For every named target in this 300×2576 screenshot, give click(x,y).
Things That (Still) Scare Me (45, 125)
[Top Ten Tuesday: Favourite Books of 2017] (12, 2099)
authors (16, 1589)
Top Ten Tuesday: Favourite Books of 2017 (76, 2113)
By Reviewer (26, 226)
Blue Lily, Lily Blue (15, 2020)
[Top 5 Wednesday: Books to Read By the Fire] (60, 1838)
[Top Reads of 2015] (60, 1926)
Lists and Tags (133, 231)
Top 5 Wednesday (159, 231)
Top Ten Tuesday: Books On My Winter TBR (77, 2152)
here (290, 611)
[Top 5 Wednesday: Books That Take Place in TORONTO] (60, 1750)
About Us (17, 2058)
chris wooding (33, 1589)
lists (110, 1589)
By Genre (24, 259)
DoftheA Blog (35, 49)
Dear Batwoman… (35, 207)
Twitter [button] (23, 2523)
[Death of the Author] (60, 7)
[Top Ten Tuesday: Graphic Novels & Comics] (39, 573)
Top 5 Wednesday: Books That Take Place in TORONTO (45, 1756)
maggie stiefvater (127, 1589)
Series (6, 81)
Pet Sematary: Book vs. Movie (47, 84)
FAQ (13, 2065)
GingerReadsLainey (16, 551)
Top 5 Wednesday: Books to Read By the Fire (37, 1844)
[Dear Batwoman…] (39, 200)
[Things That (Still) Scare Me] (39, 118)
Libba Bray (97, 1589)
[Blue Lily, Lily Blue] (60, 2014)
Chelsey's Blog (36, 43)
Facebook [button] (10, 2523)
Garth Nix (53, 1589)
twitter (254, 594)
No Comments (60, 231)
==================================================
Problem details: Write out every record again, exactly as it was written.

Expected output:
For every named target in this 300×2576 screenshot, give click(x,y).
Things That (Still) Scare Me (45, 125)
[Top Ten Tuesday: Favourite Books of 2017] (12, 2099)
authors (16, 1589)
Top Ten Tuesday: Favourite Books of 2017 (76, 2113)
By Reviewer (26, 226)
Blue Lily, Lily Blue (15, 2020)
[Top 5 Wednesday: Books to Read By the Fire] (60, 1838)
[Top Reads of 2015] (60, 1926)
Lists and Tags (133, 231)
Top 5 Wednesday (159, 231)
Top Ten Tuesday: Books On My Winter TBR (77, 2152)
here (290, 611)
[Top 5 Wednesday: Books That Take Place in TORONTO] (60, 1750)
About Us (17, 2058)
chris wooding (33, 1589)
lists (110, 1589)
By Genre (24, 259)
DoftheA Blog (35, 49)
Dear Batwoman… (35, 207)
Twitter [button] (23, 2523)
[Death of the Author] (60, 7)
[Top Ten Tuesday: Graphic Novels & Comics] (39, 573)
Top 5 Wednesday: Books That Take Place in TORONTO (45, 1756)
maggie stiefvater (127, 1589)
Series (6, 81)
Pet Sematary: Book vs. Movie (47, 84)
FAQ (13, 2065)
GingerReadsLainey (16, 551)
Top 5 Wednesday: Books to Read By the Fire (37, 1844)
[Dear Batwoman…] (39, 200)
[Things That (Still) Scare Me] (39, 118)
Libba Bray (97, 1589)
[Blue Lily, Lily Blue] (60, 2014)
Chelsey's Blog (36, 43)
Facebook [button] (10, 2523)
Garth Nix (53, 1589)
twitter (254, 594)
No Comments (60, 231)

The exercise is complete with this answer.